Beijing will taint and compromise this articulation. But it is, nonetheless, a step towards a potentially dramatic shift in the way the PRC governs. When else have they ever
sought, much less made use of public opinion on matters of governance?
So what would the majority of Hong Kong people voting,
actually offer for “counsel” to Beijing?
The Cantonese people have always tended towards ambitious risk
neutrality given their lengthy history at the periphery of the realm and its’ enforcement. Under British rule the Hong Kong people were
colonized and neutered politically. Left
to focus on commerce they flourished, wildly. Once again back under Beijing’s
rule, citizens of the SAR now live under governance they have neither created,
nor have the ability to change. If the population
is finally given a voice, what will they say?
Cultivated, which direction will the seeds of leadership drive
towards? I think there is good reason to
watch this dialogue between Beijing and Hong Kong closely. Regardless of what
people may say about Hong Kong’s fate, or its stereotypical greed, a chance may
well be presented for the SAR to actually lead, the whole nation, by means of a
brave, intelligent, and public exchange with Beijing.
I want this experiment to work and lead to a better Hong
Kong and a more flexible adaptive China.
A flexible, learning, central government has a better chance of
innovating a power share with the United Sates, as she grows. Only a flexible, learning China will be able
to chart the ‘peaceful rise’ of Party rhetoric.
The alternative, alas; is a rather clear possibility, and the
consequences will be dire.
Eichmann and every person in Germany had incipient seeds of
noble, decent behavior within them.
Collectively, Nazi Germany was strikingly effective at scalding these
seeds, wholesale. I certainly don’t
believe that this characterized something essentially German. Deadening human decency is human
possibility.
What if the world around us once again begins to normalize
madness? I worry about the future
between a China and the U.S. where the currents of distrust and suspicion rise,
for one reason or another, to become the predominant meme. Can you imagine if loathing jingoism rises to
a pitch that makes McCarthyism seem tame?
I think I can. Distrust and hate to
define the default between the two countries and the only publicly acceptable
position is one of absolute scorn.
It won’t play out like it did during the Cold War and it
certainly won’t play out like it did in Europe under Nazi occupation. But intense, mutual hatred between the U.S.
and China, could easily wax, insane. And
if it does, what a hard world that will be for any of us who cannot deny, at
least to ourselves, the basic humanity of the other people. For everything, and everyone, will insist
that we join them in hate, or be cast as one with the “enemy.”
Is there something unquenchably human in my heart that has
been cultivated with sufficient care in me and in my children that it would
assert itself, in the face of such insanity?
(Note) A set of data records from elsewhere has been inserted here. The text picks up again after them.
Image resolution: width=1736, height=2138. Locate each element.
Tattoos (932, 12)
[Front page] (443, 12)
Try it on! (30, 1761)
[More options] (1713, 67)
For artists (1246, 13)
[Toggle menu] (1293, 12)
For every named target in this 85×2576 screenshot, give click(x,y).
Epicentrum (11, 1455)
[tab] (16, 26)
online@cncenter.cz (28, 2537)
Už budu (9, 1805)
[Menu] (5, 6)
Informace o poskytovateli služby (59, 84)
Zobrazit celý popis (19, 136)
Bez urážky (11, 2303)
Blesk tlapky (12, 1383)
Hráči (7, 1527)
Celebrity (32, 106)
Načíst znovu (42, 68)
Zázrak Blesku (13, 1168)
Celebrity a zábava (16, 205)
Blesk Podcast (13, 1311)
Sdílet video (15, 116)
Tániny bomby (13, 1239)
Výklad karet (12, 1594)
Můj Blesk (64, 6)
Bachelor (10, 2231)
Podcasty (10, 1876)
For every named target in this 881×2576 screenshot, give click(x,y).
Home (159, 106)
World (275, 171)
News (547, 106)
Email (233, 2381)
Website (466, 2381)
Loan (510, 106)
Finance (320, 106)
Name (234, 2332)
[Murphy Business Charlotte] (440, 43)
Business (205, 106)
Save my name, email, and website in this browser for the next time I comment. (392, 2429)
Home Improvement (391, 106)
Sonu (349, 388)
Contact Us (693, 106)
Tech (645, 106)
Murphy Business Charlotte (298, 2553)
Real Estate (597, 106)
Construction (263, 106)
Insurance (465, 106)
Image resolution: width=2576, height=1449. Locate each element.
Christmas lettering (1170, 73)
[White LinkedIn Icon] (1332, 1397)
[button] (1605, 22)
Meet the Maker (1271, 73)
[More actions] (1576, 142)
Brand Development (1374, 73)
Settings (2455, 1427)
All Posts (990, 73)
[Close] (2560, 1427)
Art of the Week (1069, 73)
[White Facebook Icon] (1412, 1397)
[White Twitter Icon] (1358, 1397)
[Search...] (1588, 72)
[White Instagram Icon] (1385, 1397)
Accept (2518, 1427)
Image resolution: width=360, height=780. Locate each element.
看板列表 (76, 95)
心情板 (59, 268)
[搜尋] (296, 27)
And if you are so bold as to assert the basic humanity of, for example,
Chinese people, in the face of a broad, banal, collective voice of evil to the
contrary, when the jingoism if full flush, what then becomes of you? No doubt you’ll be silenced or interned or
deported. At that time, if you have the courage to speak, you’ll know something
of what German gentiles, with seeds of human decency were like, when they either
silenced themselves and accepted the banality and complicity of collective evil
or faced the terrifying consequences of behaving as decent human beings.